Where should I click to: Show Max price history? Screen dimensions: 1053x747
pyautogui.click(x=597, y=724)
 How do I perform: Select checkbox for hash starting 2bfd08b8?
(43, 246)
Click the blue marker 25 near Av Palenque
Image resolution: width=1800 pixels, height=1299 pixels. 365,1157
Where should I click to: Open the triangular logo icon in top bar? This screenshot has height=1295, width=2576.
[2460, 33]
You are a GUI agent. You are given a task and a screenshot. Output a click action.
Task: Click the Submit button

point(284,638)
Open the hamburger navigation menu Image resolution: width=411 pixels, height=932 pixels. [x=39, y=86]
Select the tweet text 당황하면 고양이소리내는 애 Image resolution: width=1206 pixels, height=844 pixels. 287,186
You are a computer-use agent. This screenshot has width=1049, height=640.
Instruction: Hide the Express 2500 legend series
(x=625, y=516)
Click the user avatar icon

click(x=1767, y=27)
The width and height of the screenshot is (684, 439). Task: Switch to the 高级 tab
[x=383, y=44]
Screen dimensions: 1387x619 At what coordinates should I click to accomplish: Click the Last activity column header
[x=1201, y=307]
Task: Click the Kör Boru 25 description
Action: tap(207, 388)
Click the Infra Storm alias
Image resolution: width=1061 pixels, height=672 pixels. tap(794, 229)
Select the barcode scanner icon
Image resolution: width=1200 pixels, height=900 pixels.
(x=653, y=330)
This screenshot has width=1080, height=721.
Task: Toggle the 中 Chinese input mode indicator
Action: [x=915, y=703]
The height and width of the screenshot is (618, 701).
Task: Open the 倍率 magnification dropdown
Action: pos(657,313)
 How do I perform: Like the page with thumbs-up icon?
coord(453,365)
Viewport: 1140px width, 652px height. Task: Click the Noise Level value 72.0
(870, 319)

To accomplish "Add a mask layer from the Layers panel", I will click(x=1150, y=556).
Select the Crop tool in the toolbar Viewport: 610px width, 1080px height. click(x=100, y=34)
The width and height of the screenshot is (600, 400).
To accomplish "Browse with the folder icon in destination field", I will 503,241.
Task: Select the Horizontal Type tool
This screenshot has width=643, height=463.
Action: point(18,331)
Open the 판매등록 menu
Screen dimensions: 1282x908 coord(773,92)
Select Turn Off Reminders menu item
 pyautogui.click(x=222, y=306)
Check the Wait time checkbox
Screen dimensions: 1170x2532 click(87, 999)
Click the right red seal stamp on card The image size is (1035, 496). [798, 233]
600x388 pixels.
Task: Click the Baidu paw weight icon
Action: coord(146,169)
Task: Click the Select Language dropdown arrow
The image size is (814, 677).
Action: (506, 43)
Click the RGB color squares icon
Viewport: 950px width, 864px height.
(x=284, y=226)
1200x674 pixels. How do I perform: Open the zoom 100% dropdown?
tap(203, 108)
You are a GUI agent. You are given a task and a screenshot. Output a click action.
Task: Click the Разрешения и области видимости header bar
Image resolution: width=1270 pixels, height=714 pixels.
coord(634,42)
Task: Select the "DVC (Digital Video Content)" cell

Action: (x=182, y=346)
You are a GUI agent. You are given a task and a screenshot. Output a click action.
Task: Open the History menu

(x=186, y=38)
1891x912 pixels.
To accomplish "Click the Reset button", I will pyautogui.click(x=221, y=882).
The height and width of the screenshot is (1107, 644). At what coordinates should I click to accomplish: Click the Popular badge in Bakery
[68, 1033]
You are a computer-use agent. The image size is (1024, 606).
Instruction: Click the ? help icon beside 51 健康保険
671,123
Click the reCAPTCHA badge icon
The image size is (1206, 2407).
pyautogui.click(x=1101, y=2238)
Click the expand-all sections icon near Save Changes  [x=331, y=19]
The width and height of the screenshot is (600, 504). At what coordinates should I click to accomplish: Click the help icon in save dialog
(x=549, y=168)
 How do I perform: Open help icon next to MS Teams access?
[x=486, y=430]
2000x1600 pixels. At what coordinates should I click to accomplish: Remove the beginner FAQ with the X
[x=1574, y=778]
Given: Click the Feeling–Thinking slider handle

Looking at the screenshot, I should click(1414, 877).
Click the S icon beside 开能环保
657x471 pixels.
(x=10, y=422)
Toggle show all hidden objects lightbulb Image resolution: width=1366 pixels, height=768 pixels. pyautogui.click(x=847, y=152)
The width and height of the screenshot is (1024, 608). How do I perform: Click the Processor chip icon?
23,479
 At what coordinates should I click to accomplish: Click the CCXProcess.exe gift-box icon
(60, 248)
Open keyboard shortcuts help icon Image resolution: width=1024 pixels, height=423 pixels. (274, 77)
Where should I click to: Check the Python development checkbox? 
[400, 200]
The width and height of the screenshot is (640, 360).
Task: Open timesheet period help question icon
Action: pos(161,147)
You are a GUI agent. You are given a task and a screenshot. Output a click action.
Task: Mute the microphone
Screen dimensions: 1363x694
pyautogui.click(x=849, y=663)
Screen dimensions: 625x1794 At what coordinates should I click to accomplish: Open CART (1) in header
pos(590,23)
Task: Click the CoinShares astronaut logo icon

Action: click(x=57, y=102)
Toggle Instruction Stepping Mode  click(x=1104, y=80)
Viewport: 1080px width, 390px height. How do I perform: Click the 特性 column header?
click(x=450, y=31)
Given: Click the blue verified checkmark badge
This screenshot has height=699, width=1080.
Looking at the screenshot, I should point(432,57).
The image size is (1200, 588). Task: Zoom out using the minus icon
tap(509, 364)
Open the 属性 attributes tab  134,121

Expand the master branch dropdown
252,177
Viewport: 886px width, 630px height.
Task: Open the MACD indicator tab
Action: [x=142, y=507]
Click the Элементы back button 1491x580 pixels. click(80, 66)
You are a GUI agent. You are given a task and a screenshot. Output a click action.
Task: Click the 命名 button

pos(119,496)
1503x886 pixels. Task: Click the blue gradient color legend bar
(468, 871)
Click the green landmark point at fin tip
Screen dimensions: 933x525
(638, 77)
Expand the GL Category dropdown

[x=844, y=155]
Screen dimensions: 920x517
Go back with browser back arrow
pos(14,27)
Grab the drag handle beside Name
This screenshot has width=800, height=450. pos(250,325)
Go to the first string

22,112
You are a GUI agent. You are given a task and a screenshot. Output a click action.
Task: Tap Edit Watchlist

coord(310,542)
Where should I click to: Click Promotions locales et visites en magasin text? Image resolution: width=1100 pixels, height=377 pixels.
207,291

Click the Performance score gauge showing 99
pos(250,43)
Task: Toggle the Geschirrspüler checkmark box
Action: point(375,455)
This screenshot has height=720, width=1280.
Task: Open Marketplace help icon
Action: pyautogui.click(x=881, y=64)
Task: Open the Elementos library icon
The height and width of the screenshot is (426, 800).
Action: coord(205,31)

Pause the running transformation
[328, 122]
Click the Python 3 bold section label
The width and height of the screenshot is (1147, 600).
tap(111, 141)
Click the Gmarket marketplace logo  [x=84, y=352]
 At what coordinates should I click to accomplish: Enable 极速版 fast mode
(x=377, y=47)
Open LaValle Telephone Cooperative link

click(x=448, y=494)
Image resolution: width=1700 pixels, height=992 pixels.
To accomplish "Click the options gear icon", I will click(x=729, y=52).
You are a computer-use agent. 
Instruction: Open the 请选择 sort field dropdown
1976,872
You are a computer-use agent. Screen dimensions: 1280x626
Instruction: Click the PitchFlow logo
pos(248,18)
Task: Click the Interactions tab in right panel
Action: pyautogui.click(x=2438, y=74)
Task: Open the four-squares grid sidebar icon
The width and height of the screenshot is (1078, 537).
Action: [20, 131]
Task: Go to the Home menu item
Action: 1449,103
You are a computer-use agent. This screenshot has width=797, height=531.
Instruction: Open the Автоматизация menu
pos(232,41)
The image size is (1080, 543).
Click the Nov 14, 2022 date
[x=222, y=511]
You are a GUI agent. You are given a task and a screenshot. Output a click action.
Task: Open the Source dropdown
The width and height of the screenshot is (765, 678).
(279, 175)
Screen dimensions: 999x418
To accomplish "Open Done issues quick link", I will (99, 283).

## Work to be completed
Nothing but a number should be given for this: how many lines in the entries above contain "squares"?

## Problem solution
2